HashiCorp Waypoint
HashiCorp Waypoint is an open-source application deployment and release orchestration platform (application delivery) that provides a consistent workflow for building, deploying, and releasing applications across multiple platforms.
- Consistent build, deploy, and release workflow across platforms (application delivery)
- Supports deployment to platforms such as Kubernetes, virtual machines, and serverless runtimes (multi-platform deployment)
- Provides a pluggable architecture for extensibility via plugins and add-ons (platform extensibility)
- Offers a single configuration file and Command-Line Interface (CLI) workflow for application lifecycle operations (developer tooling)
- Integrates with existing Continuous Integration (CI) pipelines to standardize application deployment steps (CI/CD integration)

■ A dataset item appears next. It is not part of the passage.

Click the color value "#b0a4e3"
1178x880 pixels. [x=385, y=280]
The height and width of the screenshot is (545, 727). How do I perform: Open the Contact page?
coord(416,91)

More About Waypoint (OSS Project)
HashiCorp Waypoint is an open-source application deployment and release tool (application delivery) that defines a consistent workflow for building, deploying, and releasing applications to multiple platforms. It addresses the problem of divergent deployment processes across environments and runtimes by providing a single abstraction layer and configuration model that developers and platform teams can use in a uniform way.
At its core, Waypoint introduces a workflow centered on three phases: build, deploy, and release (application lifecycle management). The project uses a configuration file, typically named waypoint.hcl, to declare how an application should be built, where it should be deployed, and how it should be exposed or released to users. This configuration-driven approach enables reproducible deployments and reduces variation between environments such as development, staging, and production.
Waypoint supports deployment targets including Kubernetes clusters, virtual machines, and various Platform-as-a-Service (PaaS) and serverless environments (multi-platform deployment). It can build artifacts using container images or other build mechanisms, depending on the configured plugins and target platform (artifact management). The tool exposes commands through a CLI that allow developers to trigger builds, deployments, and releases from their local environment or from within automation pipelines.
The project is built around a pluggable architecture (platform extensibility) that allows operators and integrators to extend Waypoint with plugins for different platforms, build tools, and deployment strategies. This plugin model enables compatibility with a variety of infrastructure providers and runtimes without changing application code. Waypoint can integrate with existing Continuous Integration and Continuous Deployment (CI/CD) systems by being invoked as part of pipeline stages, standardizing the deployment sequence while leaving build or test stages to other tools.
In enterprise environments, Waypoint is used to provide a uniform deployment experience across heterogeneous infrastructure landscapes (enterprise DevOps tooling). Platform engineering teams can define standard templates and configuration patterns while application teams use the same CLI and configuration concepts regardless of the underlying platform. This alignment can aid governance and operational consistency while still allowing teams to adopt different runtimes or cloud services as required.
From a categorization perspective, HashiCorp Waypoint fits within application delivery and deployment orchestration tooling, with close alignment to continuous delivery practices (CI/CD tooling). It focuses on the workflow and abstraction for application deployment rather than on low-level infrastructure provisioning, and it interacts with other HashiCorp projects or third-party systems where appropriate through its plugin ecosystem.